I finally found “alternative” practitioners that had experience with brain injuries and would treat me. It is ironic that these practitioners are treating me following researched protocols for brain injury. I recently saw a post about someone needing to see a “real doctor”, evidently naturopaths, acupuncturists and chiropractors don’t fit their definition. The supposed “real doctors” won’t accept concussion patients until at least 12 weeks after a head injury. Just like a stroke, in the first three months an incredible amount of healing occurs, it seems logical to have the best environment for healing. If, at 12 weeks post-concussion, there are still symptoms present, the patient is at a point called post-concussive syndrome (PCS). PCS is extremely disruptive to patient’s lives, from missing school and work to interfering with patient’s personal lives. Why wait when there are many researched, easily prescribed ways to improve healing and recovery from TBI??
If you have been in a collision or suffered a blow to the head, no matter how insignificant it may seem (see the myths of head injuries below), get checked by someone who specializes in head injuries.
The 3 Myths
MYTH 1: I didn’t get knocked out, I can’t have a concussion
FALSE! You do not have to be knocked unconscious to have a head injury!
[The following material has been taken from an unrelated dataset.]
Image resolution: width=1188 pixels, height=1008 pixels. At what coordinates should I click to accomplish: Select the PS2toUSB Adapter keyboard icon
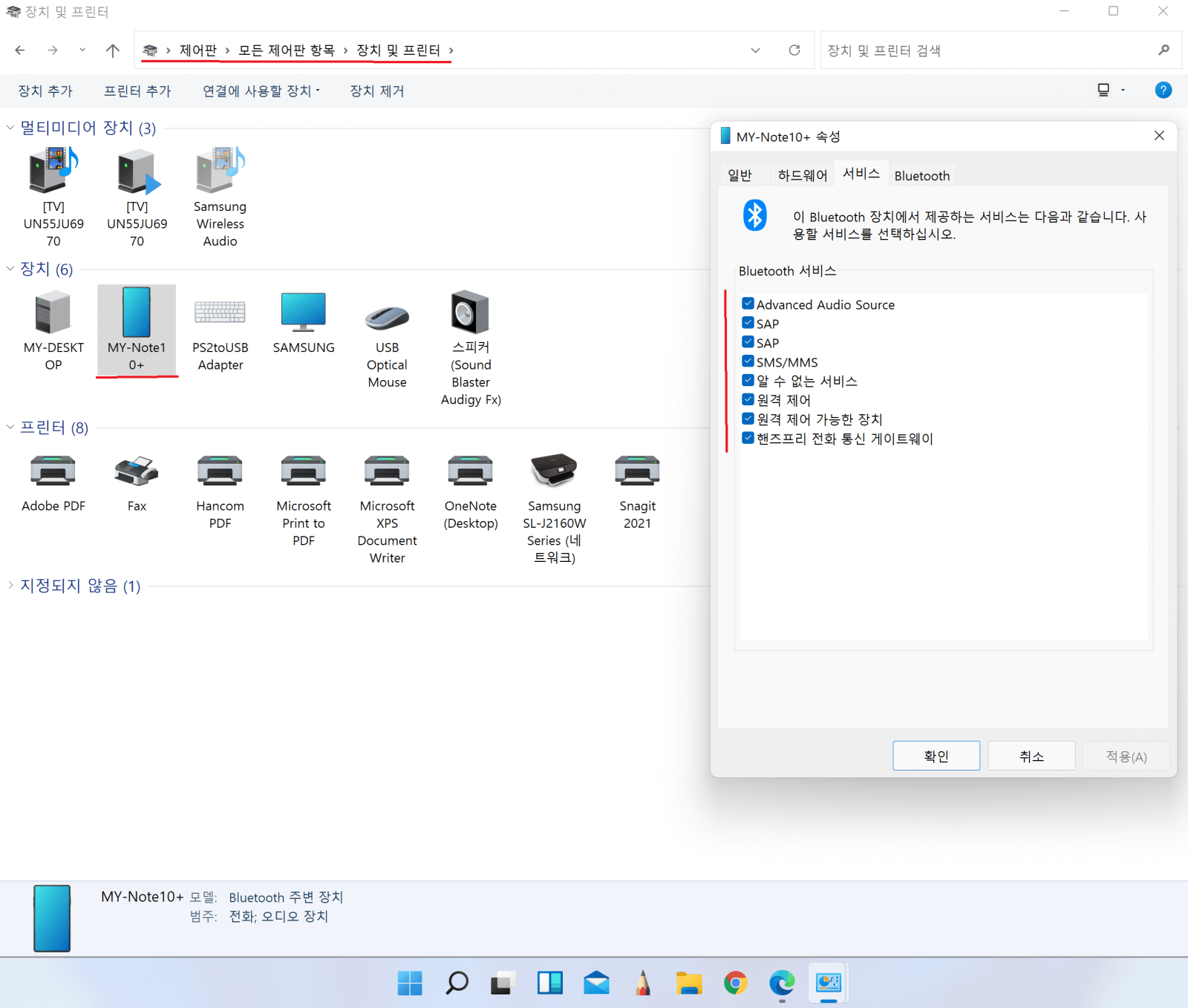coord(220,312)
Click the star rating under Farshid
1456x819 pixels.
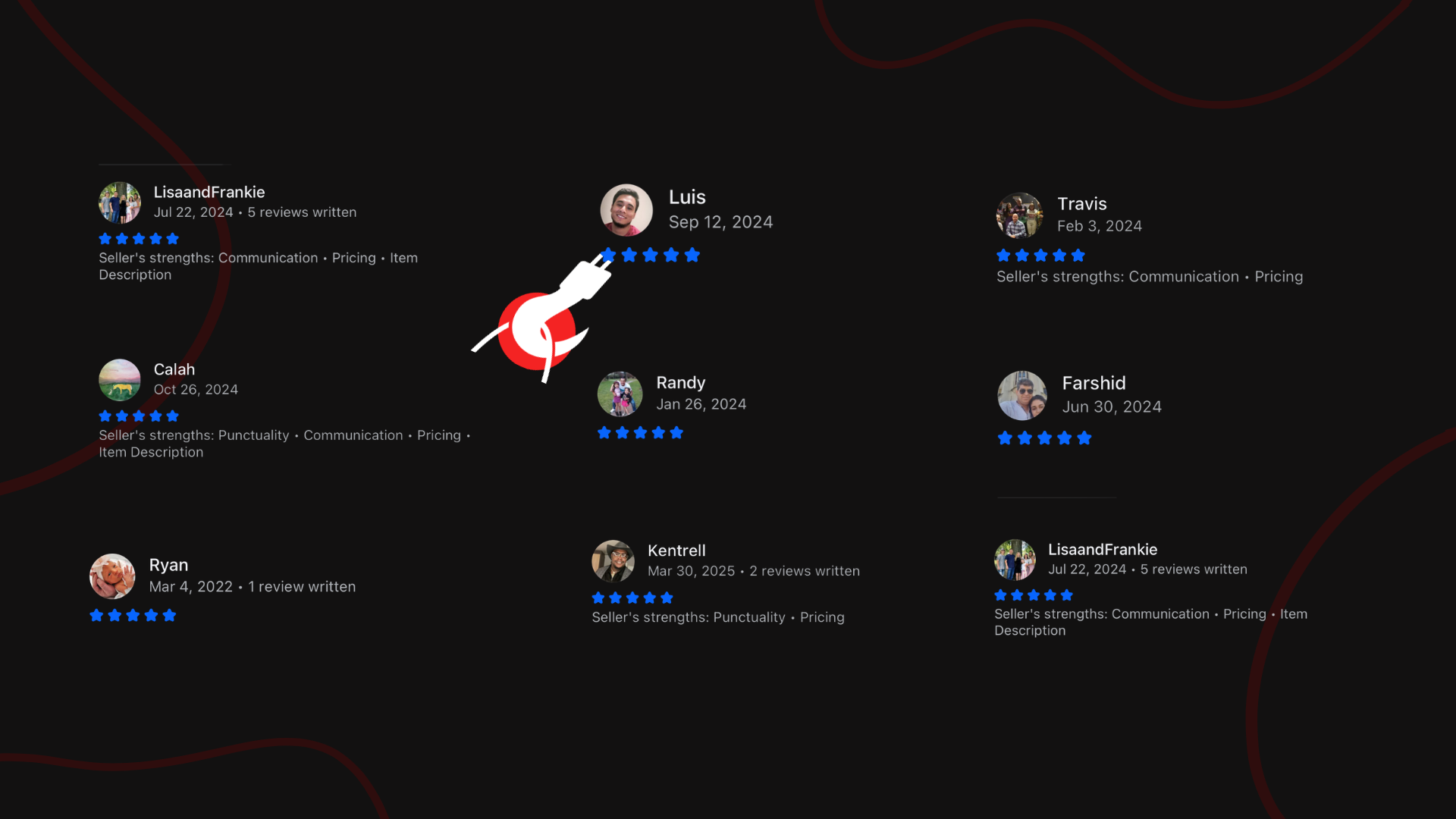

Any kind of jarring motion to the head can cause a brain injury. I like to compare a tomato in a jar, it doesn’t take much to bruise the tomato with a quick change of direction of the jar, the brain moves similarly in the skull.
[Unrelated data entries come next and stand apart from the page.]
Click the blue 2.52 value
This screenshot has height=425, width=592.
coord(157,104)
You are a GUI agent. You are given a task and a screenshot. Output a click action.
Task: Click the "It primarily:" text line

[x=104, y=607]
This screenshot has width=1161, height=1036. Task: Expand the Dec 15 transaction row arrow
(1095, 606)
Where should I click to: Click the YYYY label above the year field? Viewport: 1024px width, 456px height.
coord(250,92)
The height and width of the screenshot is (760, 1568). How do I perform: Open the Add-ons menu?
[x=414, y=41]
MYTH 2: You don’t look sick
FALSE! Head injuries are silent to everyone except the person injured. Common symptoms include: headache, fatigue, dizziness/vertigo, ringing in the ears, sensitivity to light/sound/temperature, agitation, depression and loss of memory or problem-solving skills. People often have difficulty with tasks that previously seemed easy. For me, even reading a menu was overwhelming.
MYTH 3: The injury only occurs during the moment of impact
FALSE! A head injury causes a barrage of chemical changes to occur in the brain, some of these chemicals are beneficial to healing, some cause more injury to occur. These changes begin at the moment of impact and last for weeks or even months. It is vital after an injury to rest (from activity and from screen time) and to have good nutrition. Avoiding food that can increase inflammation (sugar, diary, alcohol, processed foods) and increase food that can decrease inflammation (fruits, veggies, organic meats, nuts). It is important to get adjusted. Right after an adjustment was the only time my head felt clear for weeks after the crash.